> **Data provided**:
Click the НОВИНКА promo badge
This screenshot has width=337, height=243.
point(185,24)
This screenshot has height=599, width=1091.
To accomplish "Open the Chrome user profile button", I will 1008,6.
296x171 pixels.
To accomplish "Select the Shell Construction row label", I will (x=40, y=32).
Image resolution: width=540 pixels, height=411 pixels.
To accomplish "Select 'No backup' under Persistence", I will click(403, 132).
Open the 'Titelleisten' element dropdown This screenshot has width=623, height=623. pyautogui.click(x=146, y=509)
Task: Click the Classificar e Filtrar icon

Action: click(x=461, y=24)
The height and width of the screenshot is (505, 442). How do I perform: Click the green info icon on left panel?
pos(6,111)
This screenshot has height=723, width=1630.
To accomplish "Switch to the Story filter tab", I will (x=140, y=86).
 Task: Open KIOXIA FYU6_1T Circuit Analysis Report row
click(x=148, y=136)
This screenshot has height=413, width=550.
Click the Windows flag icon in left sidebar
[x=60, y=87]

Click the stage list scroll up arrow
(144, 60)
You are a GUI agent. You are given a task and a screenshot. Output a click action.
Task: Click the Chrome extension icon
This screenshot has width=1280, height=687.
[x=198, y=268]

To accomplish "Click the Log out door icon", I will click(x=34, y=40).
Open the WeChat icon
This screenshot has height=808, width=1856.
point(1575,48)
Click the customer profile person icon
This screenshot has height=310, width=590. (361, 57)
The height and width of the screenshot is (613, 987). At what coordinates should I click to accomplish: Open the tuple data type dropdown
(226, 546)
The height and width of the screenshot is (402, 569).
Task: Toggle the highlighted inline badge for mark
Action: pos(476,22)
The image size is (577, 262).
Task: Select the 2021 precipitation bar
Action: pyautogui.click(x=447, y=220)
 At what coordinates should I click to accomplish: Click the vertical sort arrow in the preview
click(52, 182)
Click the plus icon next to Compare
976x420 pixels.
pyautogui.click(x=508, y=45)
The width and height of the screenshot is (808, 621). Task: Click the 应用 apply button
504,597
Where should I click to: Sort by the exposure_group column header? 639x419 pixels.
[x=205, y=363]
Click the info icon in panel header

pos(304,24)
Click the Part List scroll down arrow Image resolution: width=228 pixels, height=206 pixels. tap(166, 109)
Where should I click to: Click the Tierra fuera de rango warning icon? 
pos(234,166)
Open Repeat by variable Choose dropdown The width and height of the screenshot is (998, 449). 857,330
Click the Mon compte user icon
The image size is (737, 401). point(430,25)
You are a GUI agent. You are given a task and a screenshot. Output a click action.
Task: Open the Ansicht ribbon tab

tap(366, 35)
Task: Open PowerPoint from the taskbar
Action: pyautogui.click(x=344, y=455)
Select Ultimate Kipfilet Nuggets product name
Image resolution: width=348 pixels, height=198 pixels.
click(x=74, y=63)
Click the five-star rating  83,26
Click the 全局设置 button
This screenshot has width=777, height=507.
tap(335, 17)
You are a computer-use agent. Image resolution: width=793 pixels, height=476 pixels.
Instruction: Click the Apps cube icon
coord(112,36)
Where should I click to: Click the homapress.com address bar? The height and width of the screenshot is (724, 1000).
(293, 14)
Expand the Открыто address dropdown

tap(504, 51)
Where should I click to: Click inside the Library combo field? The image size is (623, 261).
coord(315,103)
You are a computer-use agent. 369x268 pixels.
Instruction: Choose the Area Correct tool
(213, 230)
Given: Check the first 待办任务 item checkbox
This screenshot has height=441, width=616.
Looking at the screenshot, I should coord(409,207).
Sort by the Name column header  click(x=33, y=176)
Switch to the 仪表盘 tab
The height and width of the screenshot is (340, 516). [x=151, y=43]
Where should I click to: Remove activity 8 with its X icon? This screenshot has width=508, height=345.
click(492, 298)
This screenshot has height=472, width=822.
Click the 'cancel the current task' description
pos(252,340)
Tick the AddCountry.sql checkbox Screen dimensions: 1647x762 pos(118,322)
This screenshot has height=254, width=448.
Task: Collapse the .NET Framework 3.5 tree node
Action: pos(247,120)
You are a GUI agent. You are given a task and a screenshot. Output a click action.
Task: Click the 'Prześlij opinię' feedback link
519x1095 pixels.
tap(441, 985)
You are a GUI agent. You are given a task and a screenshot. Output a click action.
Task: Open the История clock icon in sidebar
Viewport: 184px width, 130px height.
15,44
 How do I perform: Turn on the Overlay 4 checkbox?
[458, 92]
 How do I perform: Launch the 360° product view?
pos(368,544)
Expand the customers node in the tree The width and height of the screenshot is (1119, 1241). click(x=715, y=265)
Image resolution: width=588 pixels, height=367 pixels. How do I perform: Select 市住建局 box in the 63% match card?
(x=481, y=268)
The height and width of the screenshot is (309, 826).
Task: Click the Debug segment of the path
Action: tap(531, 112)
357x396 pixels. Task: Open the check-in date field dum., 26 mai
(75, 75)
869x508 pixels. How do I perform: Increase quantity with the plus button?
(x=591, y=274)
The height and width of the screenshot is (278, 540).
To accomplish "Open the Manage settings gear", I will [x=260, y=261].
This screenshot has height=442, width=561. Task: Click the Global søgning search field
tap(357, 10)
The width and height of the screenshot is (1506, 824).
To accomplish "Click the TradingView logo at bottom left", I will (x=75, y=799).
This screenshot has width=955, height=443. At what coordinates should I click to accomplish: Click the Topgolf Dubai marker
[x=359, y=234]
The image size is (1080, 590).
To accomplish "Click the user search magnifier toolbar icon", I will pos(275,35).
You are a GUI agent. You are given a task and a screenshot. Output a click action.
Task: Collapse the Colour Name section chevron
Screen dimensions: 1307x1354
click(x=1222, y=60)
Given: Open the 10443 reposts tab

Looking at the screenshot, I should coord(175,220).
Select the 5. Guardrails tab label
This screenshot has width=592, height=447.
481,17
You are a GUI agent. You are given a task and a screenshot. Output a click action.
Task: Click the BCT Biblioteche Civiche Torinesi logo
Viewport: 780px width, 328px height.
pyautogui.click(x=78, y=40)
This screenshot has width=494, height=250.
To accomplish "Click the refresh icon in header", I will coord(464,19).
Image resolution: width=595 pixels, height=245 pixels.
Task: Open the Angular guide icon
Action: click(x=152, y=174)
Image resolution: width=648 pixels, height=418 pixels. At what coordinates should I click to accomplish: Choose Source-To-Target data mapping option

> **Problem to work on**: Each entry above is to be returned exactly as given.

> **Worked solution**:
Click the НОВИНКА promo badge
This screenshot has width=337, height=243.
point(185,24)
This screenshot has height=599, width=1091.
To accomplish "Open the Chrome user profile button", I will 1008,6.
296x171 pixels.
To accomplish "Select the Shell Construction row label", I will (x=40, y=32).
Image resolution: width=540 pixels, height=411 pixels.
To accomplish "Select 'No backup' under Persistence", I will click(403, 132).
Open the 'Titelleisten' element dropdown This screenshot has width=623, height=623. pyautogui.click(x=146, y=509)
Task: Click the Classificar e Filtrar icon

Action: click(x=461, y=24)
The height and width of the screenshot is (505, 442). How do I perform: Click the green info icon on left panel?
pos(6,111)
This screenshot has height=723, width=1630.
To accomplish "Switch to the Story filter tab", I will (x=140, y=86).
 Task: Open KIOXIA FYU6_1T Circuit Analysis Report row
click(x=148, y=136)
This screenshot has height=413, width=550.
Click the Windows flag icon in left sidebar
[x=60, y=87]

Click the stage list scroll up arrow
(144, 60)
You are a GUI agent. You are given a task and a screenshot. Output a click action.
Task: Click the Chrome extension icon
This screenshot has width=1280, height=687.
[x=198, y=268]

To accomplish "Click the Log out door icon", I will click(x=34, y=40).
Open the WeChat icon
This screenshot has height=808, width=1856.
point(1575,48)
Click the customer profile person icon
This screenshot has height=310, width=590. (361, 57)
The height and width of the screenshot is (613, 987). At what coordinates should I click to accomplish: Open the tuple data type dropdown
(226, 546)
The height and width of the screenshot is (402, 569).
Task: Toggle the highlighted inline badge for mark
Action: pos(476,22)
The image size is (577, 262).
Task: Select the 2021 precipitation bar
Action: pyautogui.click(x=447, y=220)
 At what coordinates should I click to accomplish: Click the vertical sort arrow in the preview
click(52, 182)
Click the plus icon next to Compare
976x420 pixels.
pyautogui.click(x=508, y=45)
The width and height of the screenshot is (808, 621). Task: Click the 应用 apply button
504,597
Where should I click to: Sort by the exposure_group column header? 639x419 pixels.
[x=205, y=363]
Click the info icon in panel header

pos(304,24)
Click the Part List scroll down arrow Image resolution: width=228 pixels, height=206 pixels. tap(166, 109)
Where should I click to: Click the Tierra fuera de rango warning icon? 
pos(234,166)
Open Repeat by variable Choose dropdown The width and height of the screenshot is (998, 449). 857,330
Click the Mon compte user icon
The image size is (737, 401). point(430,25)
You are a GUI agent. You are given a task and a screenshot. Output a click action.
Task: Open the Ansicht ribbon tab

tap(366, 35)
Task: Open PowerPoint from the taskbar
Action: pyautogui.click(x=344, y=455)
Select Ultimate Kipfilet Nuggets product name
Image resolution: width=348 pixels, height=198 pixels.
click(x=74, y=63)
Click the five-star rating  83,26
Click the 全局设置 button
This screenshot has width=777, height=507.
tap(335, 17)
You are a computer-use agent. Image resolution: width=793 pixels, height=476 pixels.
Instruction: Click the Apps cube icon
coord(112,36)
Where should I click to: Click the homapress.com address bar? The height and width of the screenshot is (724, 1000).
(293, 14)
Expand the Открыто address dropdown

tap(504, 51)
Where should I click to: Click inside the Library combo field? The image size is (623, 261).
coord(315,103)
You are a computer-use agent. 369x268 pixels.
Instruction: Choose the Area Correct tool
(213, 230)
Given: Check the first 待办任务 item checkbox
This screenshot has height=441, width=616.
Looking at the screenshot, I should coord(409,207).
Sort by the Name column header  click(x=33, y=176)
Switch to the 仪表盘 tab
The height and width of the screenshot is (340, 516). [x=151, y=43]
Where should I click to: Remove activity 8 with its X icon? This screenshot has width=508, height=345.
click(492, 298)
This screenshot has height=472, width=822.
Click the 'cancel the current task' description
pos(252,340)
Tick the AddCountry.sql checkbox Screen dimensions: 1647x762 pos(118,322)
This screenshot has height=254, width=448.
Task: Collapse the .NET Framework 3.5 tree node
Action: pos(247,120)
You are a GUI agent. You are given a task and a screenshot. Output a click action.
Task: Click the 'Prześlij opinię' feedback link
519x1095 pixels.
tap(441, 985)
You are a GUI agent. You are given a task and a screenshot. Output a click action.
Task: Open the История clock icon in sidebar
Viewport: 184px width, 130px height.
15,44
 How do I perform: Turn on the Overlay 4 checkbox?
[458, 92]
 How do I perform: Launch the 360° product view?
pos(368,544)
Expand the customers node in the tree The width and height of the screenshot is (1119, 1241). click(x=715, y=265)
Image resolution: width=588 pixels, height=367 pixels. How do I perform: Select 市住建局 box in the 63% match card?
(x=481, y=268)
The height and width of the screenshot is (309, 826).
Task: Click the Debug segment of the path
Action: tap(531, 112)
357x396 pixels. Task: Open the check-in date field dum., 26 mai
(75, 75)
869x508 pixels. How do I perform: Increase quantity with the plus button?
(x=591, y=274)
The height and width of the screenshot is (278, 540).
To accomplish "Open the Manage settings gear", I will [x=260, y=261].
This screenshot has height=442, width=561. Task: Click the Global søgning search field
tap(357, 10)
The width and height of the screenshot is (1506, 824).
To accomplish "Click the TradingView logo at bottom left", I will (x=75, y=799).
This screenshot has width=955, height=443. At what coordinates should I click to accomplish: Click the Topgolf Dubai marker
[x=359, y=234]
The image size is (1080, 590).
To accomplish "Click the user search magnifier toolbar icon", I will pos(275,35).
You are a GUI agent. You are given a task and a screenshot. Output a click action.
Task: Collapse the Colour Name section chevron
Screen dimensions: 1307x1354
click(x=1222, y=60)
Given: Open the 10443 reposts tab

Looking at the screenshot, I should coord(175,220).
Select the 5. Guardrails tab label
This screenshot has width=592, height=447.
481,17
You are a GUI agent. You are given a task and a screenshot. Output a click action.
Task: Click the BCT Biblioteche Civiche Torinesi logo
Viewport: 780px width, 328px height.
pyautogui.click(x=78, y=40)
This screenshot has width=494, height=250.
To accomplish "Click the refresh icon in header", I will coord(464,19).
Image resolution: width=595 pixels, height=245 pixels.
Task: Open the Angular guide icon
Action: click(x=152, y=174)
Image resolution: width=648 pixels, height=418 pixels. At what coordinates should I click to accomplish: Choose Source-To-Target data mapping option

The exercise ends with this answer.